Rewrite the data from the line that has "Given: Select the Right view label" through the end, changing "purple" to "orange" and leaving everything else as it is.
** begin Data extract **
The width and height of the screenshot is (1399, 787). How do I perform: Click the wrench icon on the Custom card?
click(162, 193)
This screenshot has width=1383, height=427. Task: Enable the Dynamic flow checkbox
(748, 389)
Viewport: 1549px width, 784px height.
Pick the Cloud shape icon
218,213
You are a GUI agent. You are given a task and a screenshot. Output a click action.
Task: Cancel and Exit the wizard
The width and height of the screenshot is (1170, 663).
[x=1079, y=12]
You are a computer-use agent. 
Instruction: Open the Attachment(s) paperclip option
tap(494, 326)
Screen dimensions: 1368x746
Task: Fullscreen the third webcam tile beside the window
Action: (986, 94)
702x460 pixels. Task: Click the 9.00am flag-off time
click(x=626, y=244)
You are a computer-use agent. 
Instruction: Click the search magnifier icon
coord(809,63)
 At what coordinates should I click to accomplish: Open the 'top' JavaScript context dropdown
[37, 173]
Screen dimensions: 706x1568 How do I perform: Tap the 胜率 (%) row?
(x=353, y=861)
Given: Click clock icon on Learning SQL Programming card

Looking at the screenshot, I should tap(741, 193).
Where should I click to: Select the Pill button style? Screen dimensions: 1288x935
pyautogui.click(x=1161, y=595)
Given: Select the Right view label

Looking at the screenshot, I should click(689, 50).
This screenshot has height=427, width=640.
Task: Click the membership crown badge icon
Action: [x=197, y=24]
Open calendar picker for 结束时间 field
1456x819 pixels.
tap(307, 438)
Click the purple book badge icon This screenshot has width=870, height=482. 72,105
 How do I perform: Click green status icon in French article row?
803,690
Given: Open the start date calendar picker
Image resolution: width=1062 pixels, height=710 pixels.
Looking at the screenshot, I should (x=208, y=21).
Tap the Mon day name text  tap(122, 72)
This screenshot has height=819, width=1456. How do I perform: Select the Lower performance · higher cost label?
** end Data extract **
--- Worked solution ---
Given: Select the Right view label

Looking at the screenshot, I should click(689, 50).
This screenshot has height=427, width=640.
Task: Click the membership crown badge icon
Action: [x=197, y=24]
Open calendar picker for 结束时间 field
1456x819 pixels.
tap(307, 438)
Click the orange book badge icon This screenshot has width=870, height=482. 72,105
 How do I perform: Click green status icon in French article row?
803,690
Given: Open the start date calendar picker
Image resolution: width=1062 pixels, height=710 pixels.
Looking at the screenshot, I should (x=208, y=21).
Tap the Mon day name text  tap(122, 72)
This screenshot has height=819, width=1456. How do I perform: Select the Lower performance · higher cost label?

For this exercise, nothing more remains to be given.